[Source records]
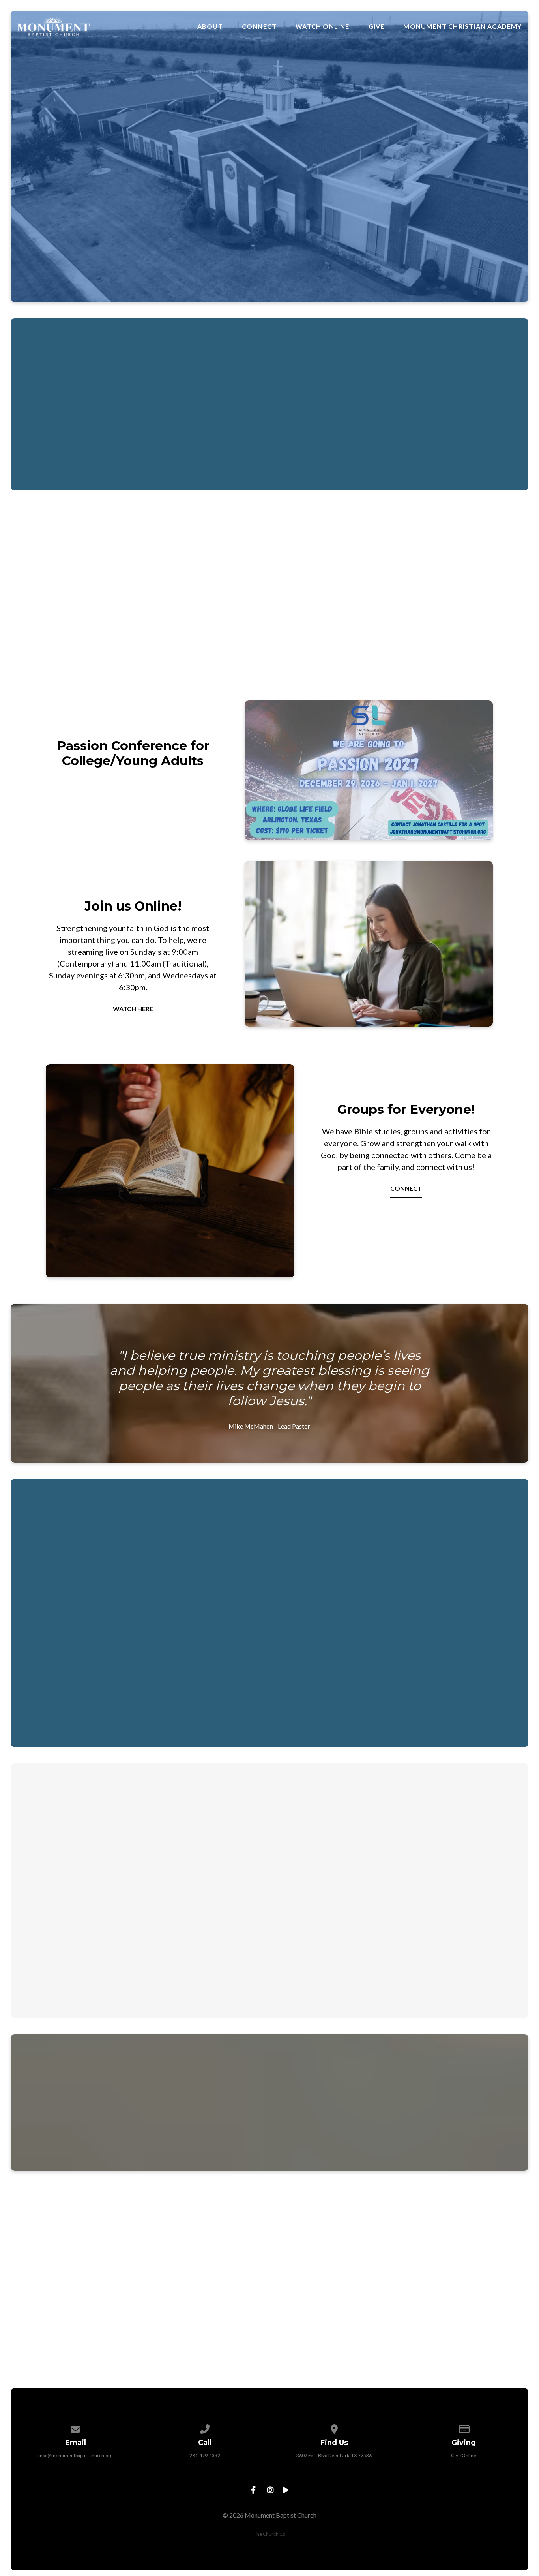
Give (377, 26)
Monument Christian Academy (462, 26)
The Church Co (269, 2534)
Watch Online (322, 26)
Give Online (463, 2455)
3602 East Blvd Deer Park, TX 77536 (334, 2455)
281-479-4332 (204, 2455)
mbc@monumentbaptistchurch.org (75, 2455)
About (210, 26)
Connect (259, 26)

* [THE TASK]: Copy exactly, and only, the lines from the line that contains "Give Online (463, 2455)" through the end of the data above.

* [WRITTEN ANSWER]:
Give Online (463, 2455)
3602 East Blvd Deer Park, TX 77536 (334, 2455)
281-479-4332 (204, 2455)
mbc@monumentbaptistchurch.org (75, 2455)
About (210, 26)
Connect (259, 26)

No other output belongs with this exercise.